Auric acid is a chemical compound that is widely used in various industries. It has a unique structure and properties that make it useful in many different applications. In this article, we will explore the definition and meaning of auric acid, its origin, and its associations.
Auric acid is a chemical compound with the formula HAuO4. It is an oxoacid of gold, which means it contains oxygen and hydrogen atoms bonded to a gold atom. Auric acid is a yellow, crystalline solid that is highly soluble in water and other polar solvents.
Auric acid is a strong oxidizing agent and can react with many different substances. It is used in the production of gold nanoparticles, as a catalyst in organic reactions, and in the electroplating of gold.
The name auric acid comes from the Latin word for gold, “aurum”. It was first synthesized in the early 1800s by the French chemist Louis Jacques Thénard. Thénard discovered that auric acid could be produced by treating gold metal with nitric acid.
Meaning in different dictionaries
According to the Merriam-Webster dictionary, auric acid is “a yellow crystalline compound HAuO4 obtained by treating gold with nitric acid and used as a reagent and as a source of gold for electroplating.”
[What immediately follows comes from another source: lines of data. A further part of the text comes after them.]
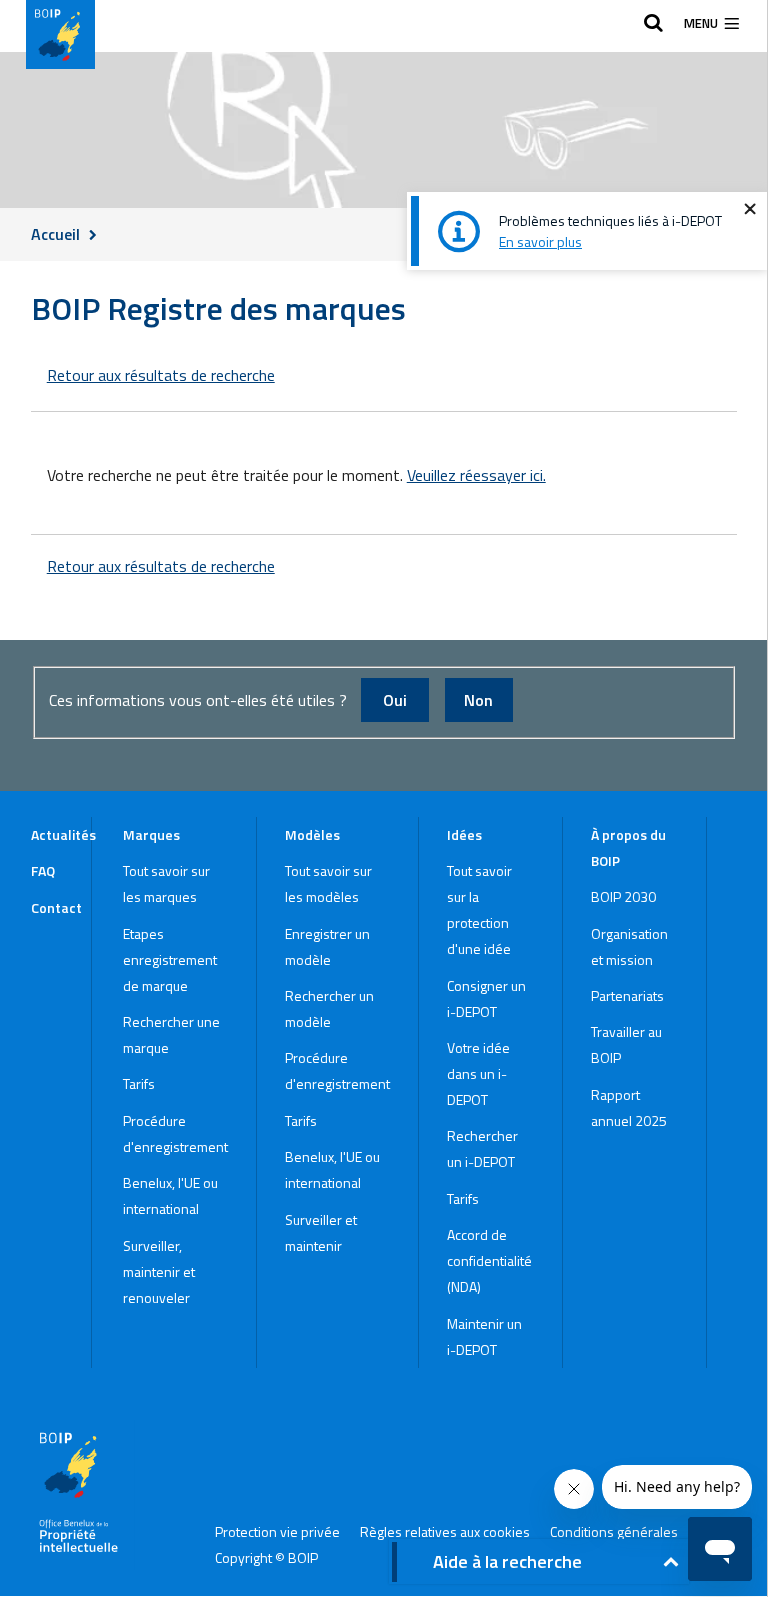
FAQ (43, 870)
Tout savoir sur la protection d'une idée (479, 909)
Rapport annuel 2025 (629, 1107)
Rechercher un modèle (329, 1008)
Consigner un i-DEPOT (486, 998)
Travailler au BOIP (626, 1044)
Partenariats (627, 995)
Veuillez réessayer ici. (476, 475)
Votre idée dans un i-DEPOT (478, 1073)
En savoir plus (540, 241)
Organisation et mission (629, 946)
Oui (395, 700)
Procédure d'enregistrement (175, 1133)
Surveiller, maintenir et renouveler (159, 1271)
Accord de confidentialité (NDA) (489, 1260)
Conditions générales (614, 1532)
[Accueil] (60, 34)
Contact (56, 907)
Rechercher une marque (171, 1034)
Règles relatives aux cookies (445, 1532)
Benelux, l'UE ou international (170, 1195)
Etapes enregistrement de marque (170, 959)
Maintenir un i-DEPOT (484, 1336)
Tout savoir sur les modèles (328, 883)
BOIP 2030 (623, 896)
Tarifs (139, 1083)
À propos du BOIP (628, 847)
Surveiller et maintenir (321, 1232)
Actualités (61, 834)
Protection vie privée (277, 1532)
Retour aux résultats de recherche (161, 375)
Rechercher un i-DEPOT (482, 1148)
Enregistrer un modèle (327, 946)
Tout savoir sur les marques (166, 883)
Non (478, 700)
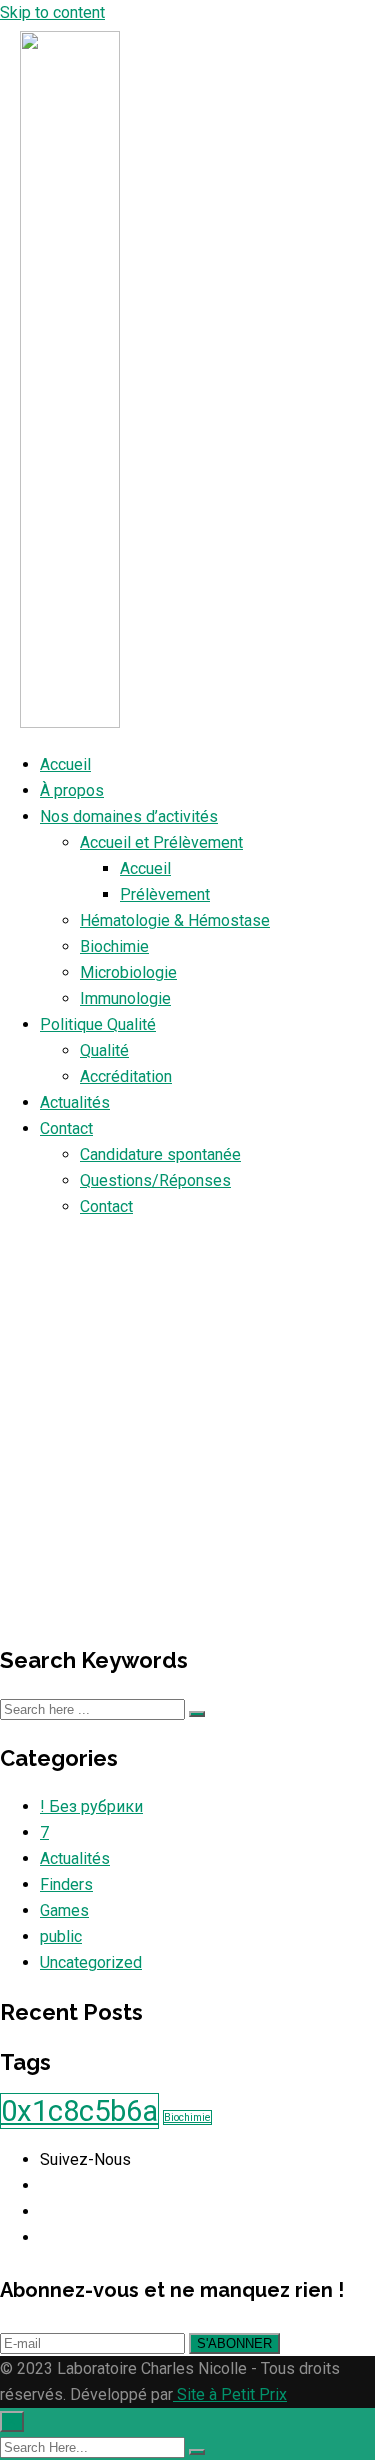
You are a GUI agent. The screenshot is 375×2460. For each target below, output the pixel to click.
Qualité (104, 1050)
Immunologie (125, 998)
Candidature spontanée (160, 1154)
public (61, 1936)
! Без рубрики (91, 1806)
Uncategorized (91, 1962)
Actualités (75, 1102)
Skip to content (52, 12)
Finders (66, 1884)
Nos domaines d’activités (129, 816)
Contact (66, 1128)
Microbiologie (128, 972)
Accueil (65, 764)
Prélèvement (165, 894)
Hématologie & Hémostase (175, 920)
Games (64, 1910)
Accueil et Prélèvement (161, 842)
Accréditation (126, 1076)
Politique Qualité (98, 1024)
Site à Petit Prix (230, 2394)
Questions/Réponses (155, 1180)
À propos (72, 790)
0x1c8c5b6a (79, 2111)
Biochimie (114, 946)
The Oxford English Dictionary defines auric acid as “a yellow crystalline compound of gold and oxygen, used in the production of gold nanoparticles and as a catalyst in organic reactions.”
Auric acid is commonly associated with the production of gold nanoparticles. These nanoparticles have unique optical and electronic properties that make them useful in many different applications, including biomedical imaging, drug delivery, and cancer therapy.
Auric acid is also used as a catalyst in organic reactions. It can help speed up chemical reactions and make them more efficient. This makes it a valuable tool in the production of many different chemicals and materials.
Some synonyms of auric acid include gold(III) oxide hydrate, hydrogen aurate, and auric hydroxide.
There are no direct antonyms of auric acid, but it can be contrasted with other oxoacids of gold, such as aurous acid (HAuO2) and gold peroxide (Au2O3).
The same root words
The word “auric” comes from the Latin word for gold, “aurum”. Other words with the same root include “auriferous” (containing gold) and “aurumvorax” (a mythical creature that devours gold).
- The production of gold nanoparticles requires the use of auric acid.
- Auric acid is a strong oxidizing agent that can react with many different substances.
- The catalytic properties of auric acid make it useful in organic chemistry.
- Auric acid is highly soluble in water and other polar solvents.
- The yellow color of auric acid is due to the presence of gold atoms.